● What is needed: The data should be transcribed in its entirety, word for word.

START Task material

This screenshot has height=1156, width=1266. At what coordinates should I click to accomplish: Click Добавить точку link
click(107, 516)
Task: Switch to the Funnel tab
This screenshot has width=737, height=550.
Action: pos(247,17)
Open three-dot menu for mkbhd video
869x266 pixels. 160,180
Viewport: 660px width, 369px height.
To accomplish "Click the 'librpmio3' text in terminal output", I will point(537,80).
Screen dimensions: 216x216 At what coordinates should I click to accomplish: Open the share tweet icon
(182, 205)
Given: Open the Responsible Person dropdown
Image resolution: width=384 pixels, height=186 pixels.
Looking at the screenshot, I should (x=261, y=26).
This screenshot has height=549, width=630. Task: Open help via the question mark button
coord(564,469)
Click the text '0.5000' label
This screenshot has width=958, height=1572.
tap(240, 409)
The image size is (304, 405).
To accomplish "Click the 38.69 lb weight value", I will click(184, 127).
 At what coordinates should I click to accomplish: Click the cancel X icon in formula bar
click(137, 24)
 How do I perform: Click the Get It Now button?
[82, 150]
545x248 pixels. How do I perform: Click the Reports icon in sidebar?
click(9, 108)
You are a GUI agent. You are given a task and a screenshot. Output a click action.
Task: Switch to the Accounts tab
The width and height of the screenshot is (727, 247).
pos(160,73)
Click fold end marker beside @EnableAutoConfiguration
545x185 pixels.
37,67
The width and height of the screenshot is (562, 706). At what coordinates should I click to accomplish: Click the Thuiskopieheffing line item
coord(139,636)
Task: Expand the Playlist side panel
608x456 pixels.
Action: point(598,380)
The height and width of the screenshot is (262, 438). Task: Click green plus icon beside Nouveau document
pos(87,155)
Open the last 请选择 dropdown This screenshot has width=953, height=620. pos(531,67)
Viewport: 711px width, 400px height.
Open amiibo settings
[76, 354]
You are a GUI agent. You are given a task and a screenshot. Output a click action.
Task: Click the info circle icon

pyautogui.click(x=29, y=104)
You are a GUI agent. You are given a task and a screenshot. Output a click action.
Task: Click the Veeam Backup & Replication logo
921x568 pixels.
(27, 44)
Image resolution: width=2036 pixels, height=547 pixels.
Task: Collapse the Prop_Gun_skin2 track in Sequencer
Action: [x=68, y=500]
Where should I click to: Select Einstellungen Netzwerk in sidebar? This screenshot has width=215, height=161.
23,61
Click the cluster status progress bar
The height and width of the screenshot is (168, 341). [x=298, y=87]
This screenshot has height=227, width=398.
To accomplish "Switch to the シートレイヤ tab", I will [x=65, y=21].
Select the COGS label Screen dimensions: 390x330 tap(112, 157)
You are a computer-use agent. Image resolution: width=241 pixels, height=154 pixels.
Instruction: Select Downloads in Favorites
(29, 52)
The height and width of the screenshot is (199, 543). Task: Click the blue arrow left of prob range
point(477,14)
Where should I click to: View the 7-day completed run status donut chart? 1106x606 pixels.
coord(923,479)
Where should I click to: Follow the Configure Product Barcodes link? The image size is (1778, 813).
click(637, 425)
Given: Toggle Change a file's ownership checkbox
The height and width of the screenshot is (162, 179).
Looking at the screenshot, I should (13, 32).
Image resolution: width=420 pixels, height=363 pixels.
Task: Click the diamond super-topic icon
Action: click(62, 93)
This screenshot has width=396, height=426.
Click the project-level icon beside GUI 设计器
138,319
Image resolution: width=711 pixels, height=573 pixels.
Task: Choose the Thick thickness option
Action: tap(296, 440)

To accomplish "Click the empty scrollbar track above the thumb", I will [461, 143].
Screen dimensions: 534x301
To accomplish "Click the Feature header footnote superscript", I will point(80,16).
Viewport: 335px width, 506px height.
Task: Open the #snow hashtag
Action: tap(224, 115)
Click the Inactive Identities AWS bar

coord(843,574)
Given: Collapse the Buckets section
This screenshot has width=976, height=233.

END Task material

● Output of the task:
This screenshot has height=1156, width=1266. At what coordinates should I click to accomplish: Click Добавить точку link
click(107, 516)
Task: Switch to the Funnel tab
This screenshot has width=737, height=550.
Action: pos(247,17)
Open three-dot menu for mkbhd video
869x266 pixels. 160,180
Viewport: 660px width, 369px height.
To accomplish "Click the 'librpmio3' text in terminal output", I will point(537,80).
Screen dimensions: 216x216 At what coordinates should I click to accomplish: Open the share tweet icon
(182, 205)
Given: Open the Responsible Person dropdown
Image resolution: width=384 pixels, height=186 pixels.
Looking at the screenshot, I should (x=261, y=26).
This screenshot has height=549, width=630. Task: Open help via the question mark button
coord(564,469)
Click the text '0.5000' label
This screenshot has width=958, height=1572.
tap(240, 409)
The image size is (304, 405).
To accomplish "Click the 38.69 lb weight value", I will click(184, 127).
 At what coordinates should I click to accomplish: Click the cancel X icon in formula bar
click(137, 24)
 How do I perform: Click the Get It Now button?
[82, 150]
545x248 pixels. How do I perform: Click the Reports icon in sidebar?
click(9, 108)
You are a GUI agent. You are given a task and a screenshot. Output a click action.
Task: Switch to the Accounts tab
The width and height of the screenshot is (727, 247).
pos(160,73)
Click fold end marker beside @EnableAutoConfiguration
545x185 pixels.
37,67
The width and height of the screenshot is (562, 706). At what coordinates should I click to accomplish: Click the Thuiskopieheffing line item
coord(139,636)
Task: Expand the Playlist side panel
608x456 pixels.
Action: point(598,380)
The height and width of the screenshot is (262, 438). Task: Click green plus icon beside Nouveau document
pos(87,155)
Open the last 请选择 dropdown This screenshot has width=953, height=620. pos(531,67)
Viewport: 711px width, 400px height.
Open amiibo settings
[76, 354]
You are a GUI agent. You are given a task and a screenshot. Output a click action.
Task: Click the info circle icon

pyautogui.click(x=29, y=104)
You are a GUI agent. You are given a task and a screenshot. Output a click action.
Task: Click the Veeam Backup & Replication logo
921x568 pixels.
(27, 44)
Image resolution: width=2036 pixels, height=547 pixels.
Task: Collapse the Prop_Gun_skin2 track in Sequencer
Action: [x=68, y=500]
Where should I click to: Select Einstellungen Netzwerk in sidebar? This screenshot has width=215, height=161.
23,61
Click the cluster status progress bar
The height and width of the screenshot is (168, 341). [x=298, y=87]
This screenshot has height=227, width=398.
To accomplish "Switch to the シートレイヤ tab", I will [x=65, y=21].
Select the COGS label Screen dimensions: 390x330 tap(112, 157)
You are a computer-use agent. Image resolution: width=241 pixels, height=154 pixels.
Instruction: Select Downloads in Favorites
(29, 52)
The height and width of the screenshot is (199, 543). Task: Click the blue arrow left of prob range
point(477,14)
Where should I click to: View the 7-day completed run status donut chart? 1106x606 pixels.
coord(923,479)
Where should I click to: Follow the Configure Product Barcodes link? The image size is (1778, 813).
click(637, 425)
Given: Toggle Change a file's ownership checkbox
The height and width of the screenshot is (162, 179).
Looking at the screenshot, I should (13, 32).
Image resolution: width=420 pixels, height=363 pixels.
Task: Click the diamond super-topic icon
Action: click(62, 93)
This screenshot has width=396, height=426.
Click the project-level icon beside GUI 设计器
138,319
Image resolution: width=711 pixels, height=573 pixels.
Task: Choose the Thick thickness option
Action: tap(296, 440)

To accomplish "Click the empty scrollbar track above the thumb", I will [461, 143].
Screen dimensions: 534x301
To accomplish "Click the Feature header footnote superscript", I will point(80,16).
Viewport: 335px width, 506px height.
Task: Open the #snow hashtag
Action: tap(224, 115)
Click the Inactive Identities AWS bar

coord(843,574)
Given: Collapse the Buckets section
This screenshot has width=976, height=233.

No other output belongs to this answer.